Silicofluorides (SiFs) are used in 90% of US fluoridation programs, yet have never been tested for safety or efficacy by any governmental agency. SiFs are toxic waste products of the fertilizer industry and contain trace contaminants including lead, arsenic, cadmium and mercury. Two hundred thousand tons of these chemicals are sold annually for fluoridation. If not used for this purpose, industry would have to pay for disposal into hazardous waste sites.
In 2000, an alarming study in the journal NeuroToxicology reported that water supplies treated with silicofluorides are linked to higher lead levels in children’s blood. This confirmed an earlier published study by authors Masters and Coplan, bringing the number of children studied to over 400,000. As with dental fluorosis, the data show that elevation in blood lead levels for African-American children is twice that of other racial groups. It is well established that even small increases in blood lead result in lower IQ scores, behavioral problems, juvenile violence, and crime.
As with all studies negative to fluoridation, the blood lead studies have been attacked by proponents, yet the data analysis and conclusions of these peer-reviewed studies remain scientifically unrefuted. In fact, the National Toxicology Program of the CDC has nominated silicofluorides to be tested, for the first time, for toxicological and carcinogenic properties-after more than 50 years of experimental use on humans. (See www.fluoridealert.org for documentation of effects on human health.)

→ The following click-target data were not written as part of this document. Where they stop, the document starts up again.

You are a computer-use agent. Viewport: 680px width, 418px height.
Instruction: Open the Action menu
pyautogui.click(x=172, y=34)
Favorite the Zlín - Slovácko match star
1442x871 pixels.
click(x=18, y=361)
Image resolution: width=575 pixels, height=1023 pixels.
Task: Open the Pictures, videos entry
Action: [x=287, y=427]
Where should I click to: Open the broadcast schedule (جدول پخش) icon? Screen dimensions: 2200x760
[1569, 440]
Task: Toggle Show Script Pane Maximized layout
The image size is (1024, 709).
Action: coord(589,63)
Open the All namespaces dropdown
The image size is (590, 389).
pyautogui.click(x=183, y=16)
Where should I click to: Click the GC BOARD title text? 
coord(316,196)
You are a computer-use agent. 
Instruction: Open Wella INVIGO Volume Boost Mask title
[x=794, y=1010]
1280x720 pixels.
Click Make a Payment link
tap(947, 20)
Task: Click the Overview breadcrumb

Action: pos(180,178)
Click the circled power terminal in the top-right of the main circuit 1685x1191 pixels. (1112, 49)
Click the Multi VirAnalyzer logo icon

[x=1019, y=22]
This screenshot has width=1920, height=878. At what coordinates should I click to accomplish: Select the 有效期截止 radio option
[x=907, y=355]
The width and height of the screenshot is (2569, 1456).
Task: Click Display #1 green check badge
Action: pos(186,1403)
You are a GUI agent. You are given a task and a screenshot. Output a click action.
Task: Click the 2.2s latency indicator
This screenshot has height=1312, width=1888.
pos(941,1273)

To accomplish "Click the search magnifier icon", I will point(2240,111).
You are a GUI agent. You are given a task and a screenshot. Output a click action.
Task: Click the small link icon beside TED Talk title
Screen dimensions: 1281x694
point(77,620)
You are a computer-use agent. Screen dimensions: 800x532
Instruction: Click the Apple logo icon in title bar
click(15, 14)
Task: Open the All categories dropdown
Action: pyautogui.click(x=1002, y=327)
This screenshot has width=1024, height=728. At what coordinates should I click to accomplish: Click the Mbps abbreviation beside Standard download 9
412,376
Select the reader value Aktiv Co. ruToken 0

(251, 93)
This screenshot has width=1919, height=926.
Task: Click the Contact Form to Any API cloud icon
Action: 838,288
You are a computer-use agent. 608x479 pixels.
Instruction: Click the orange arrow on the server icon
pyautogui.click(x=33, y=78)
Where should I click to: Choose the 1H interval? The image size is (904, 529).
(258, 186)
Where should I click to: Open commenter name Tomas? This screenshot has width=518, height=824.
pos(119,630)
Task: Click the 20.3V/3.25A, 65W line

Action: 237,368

The relentless promotion of fluoridation always centers on children and the disadvantaged. However, mounting evidence of fluoride overexposure and its adverse effects, in both fluoridated and nonfluoridated areas, indicates that children are being harmed — and African-American children are being harmed the most. This is especially intolerable in light of the admission that ingesting fluoridated water was never warranted.
The Precautionary Principle has become a guiding concept to modern scientists. Its basic tenet is: When there is evidence of harm from an action or substance, even in the face of scientific uncertainty, action should be taken to prevent that harm. There is now an escalating call from scientists and health professionals around the world to bring scientific integrity to evaluation of the fluoridation issue. Since 1990, over 120 North American cities have rejected and/or stopped the practice as public awareness of the risks continues to grow. County Commissioners have every reason to reject this ill-conceived and outdated public policy. County residents should turn out in force at the August 26th Fluoridation Workshop to make certain they do.
The author resides in Jupiter, FL and is Steering Committee Chair, South Florida Citizens for Safe Drinking Water.